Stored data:
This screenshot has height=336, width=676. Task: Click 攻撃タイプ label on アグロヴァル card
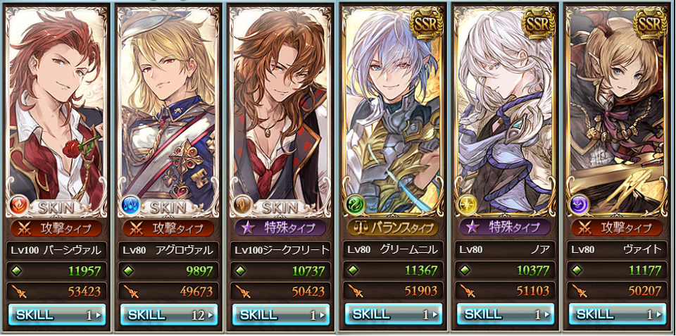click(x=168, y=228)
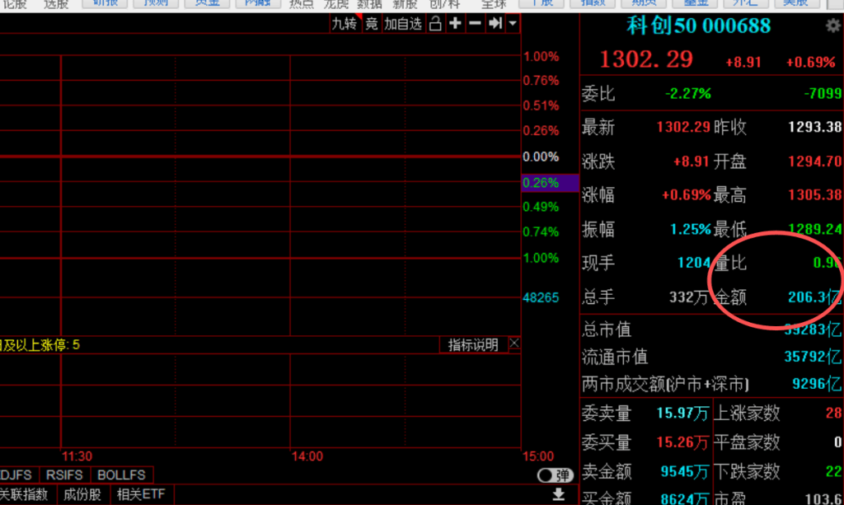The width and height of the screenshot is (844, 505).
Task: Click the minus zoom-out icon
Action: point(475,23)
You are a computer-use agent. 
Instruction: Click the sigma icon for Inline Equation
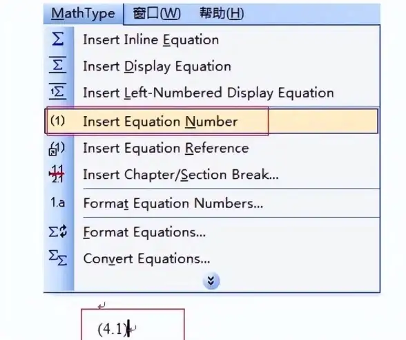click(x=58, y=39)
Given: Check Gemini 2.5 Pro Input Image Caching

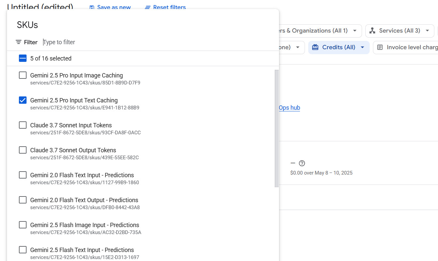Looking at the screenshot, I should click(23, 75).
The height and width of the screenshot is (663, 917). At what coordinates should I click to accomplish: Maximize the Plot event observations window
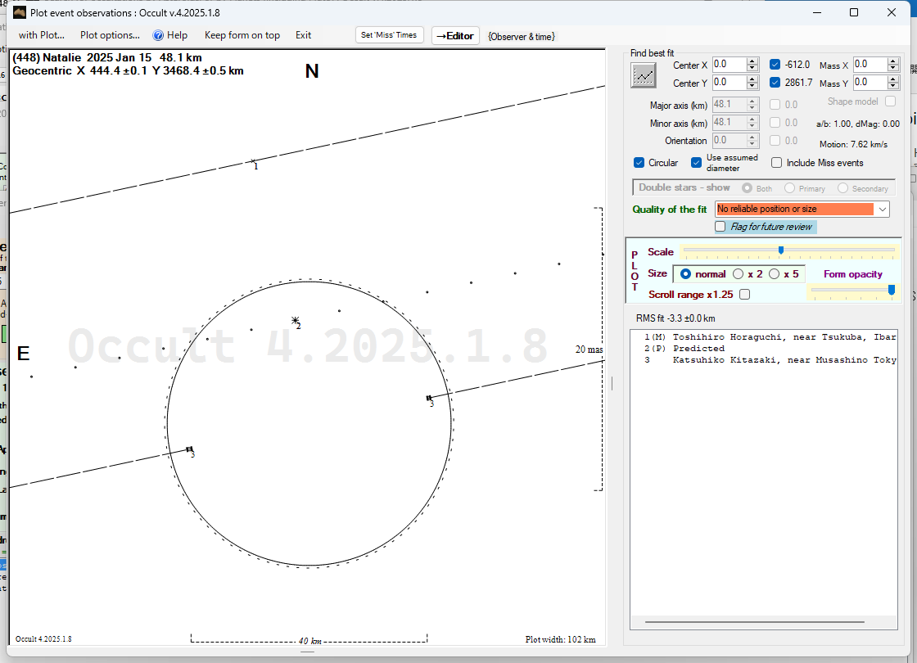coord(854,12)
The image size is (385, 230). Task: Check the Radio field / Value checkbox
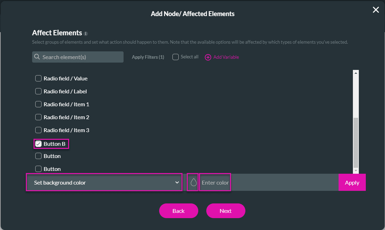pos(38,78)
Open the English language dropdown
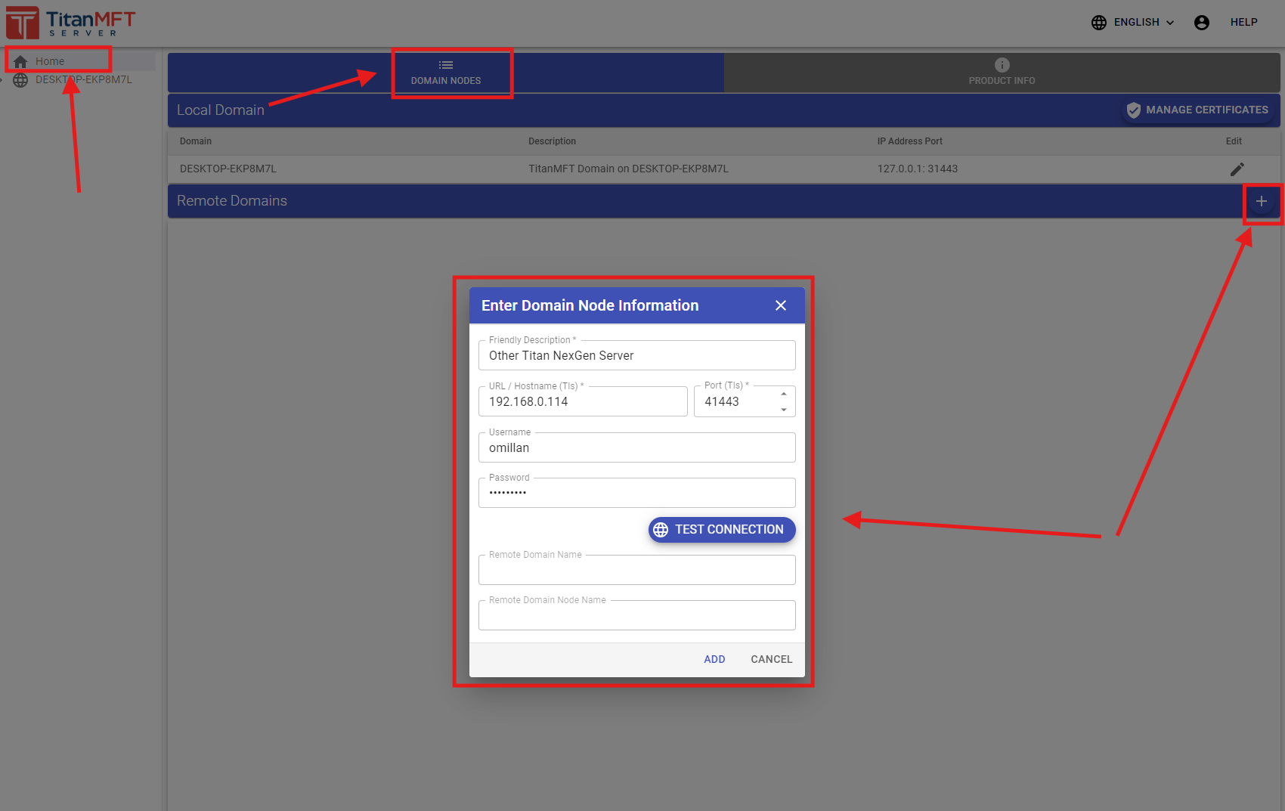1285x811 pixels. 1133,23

AIM OF THE TASK: Every entry should be written out word for word, except for its pictures.

YOUR RESPONSE:
This screenshot has height=336, width=676. Task: Click 攻撃タイプ label on アグロヴァル card
click(x=168, y=228)
The width and height of the screenshot is (844, 505).
Task: Click the minus zoom-out icon
Action: point(475,23)
You are a computer-use agent. 
Instruction: Click the sigma icon for Inline Equation
click(x=58, y=39)
Given: Check Gemini 2.5 Pro Input Image Caching

Looking at the screenshot, I should click(23, 75).
The height and width of the screenshot is (663, 917). At what coordinates should I click to accomplish: Maximize the Plot event observations window
coord(854,12)
The image size is (385, 230). Task: Check the Radio field / Value checkbox
pos(38,78)
Open the English language dropdown
1285x811 pixels. 1133,23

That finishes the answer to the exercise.